Not the Messiah
Listen to/Watch entire show:
Like millions around the world, I was a tad disappointed on Inauguration Day. It was that downbeat speech, the man's refusal to assume the mantle of Messiah, or even flat-out promise me a better world. I had anticipated the announcement of a new era or at least a fiery dawn. I had expected a Google-Earth zoom out to global truths.
I watched the speech at a breakfast party with 15 hyper-educated friends. You might have laughed to see us stand during the oath. You might have laughed to hear us say, with wonder, " I never felt this way before in my life." But me, I was worried from the moment I saw the man walk into the sun. He looked troubled and distant and unwilling to redefine my life. I mean, he had the ear of the entire world and could have said… Well, I and my hyper-educated friends departed a teensy bit subdued.
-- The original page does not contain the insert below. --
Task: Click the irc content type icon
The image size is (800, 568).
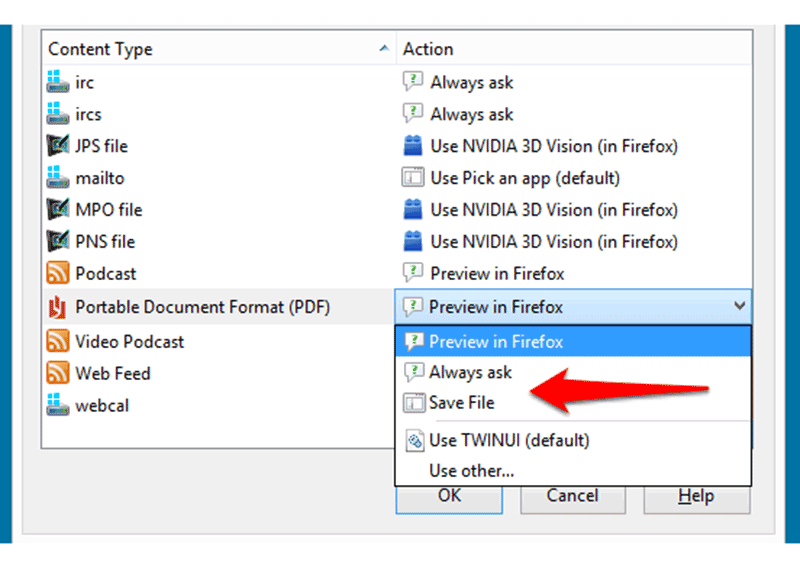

A half hour later, I was in line at Trader Joe's, where a pony-tailed boy-man worked the register. He'd missed the speech, and eagerly asked me to describe it. I had to look into all that youthful, wide-eyed hope and explain that the speech had not been a global shout, and not the kickoff to, like, an epoch. As he scanned my carrot juice, I watched the boy-man's face sag, and become a moment older. " Don't worry," I said, " it was a magnificent event."
All day I watched grand images on TV, but by 10 pm I needed the support of a crowd, and I drove out to a party at a club called Fais Do Do on West Adams, a small joint with walls painted a distressed blood red. There I spotted my friend Roni who said, yes, " I've never felt like this before in my life." Onstage were King Cotton and his Ruff-Stock Outfit. King Cotton is a big, over-sixty guy with white hair who rasps out a loud, fast, hard-drinking, funky cowboy blues. He wore a giant silver crucifix over an American flag shirt. By 11:30, he'd brought out three pretty women dressed one in red, one in white, and one in blue, who he called " The Obama Mamas."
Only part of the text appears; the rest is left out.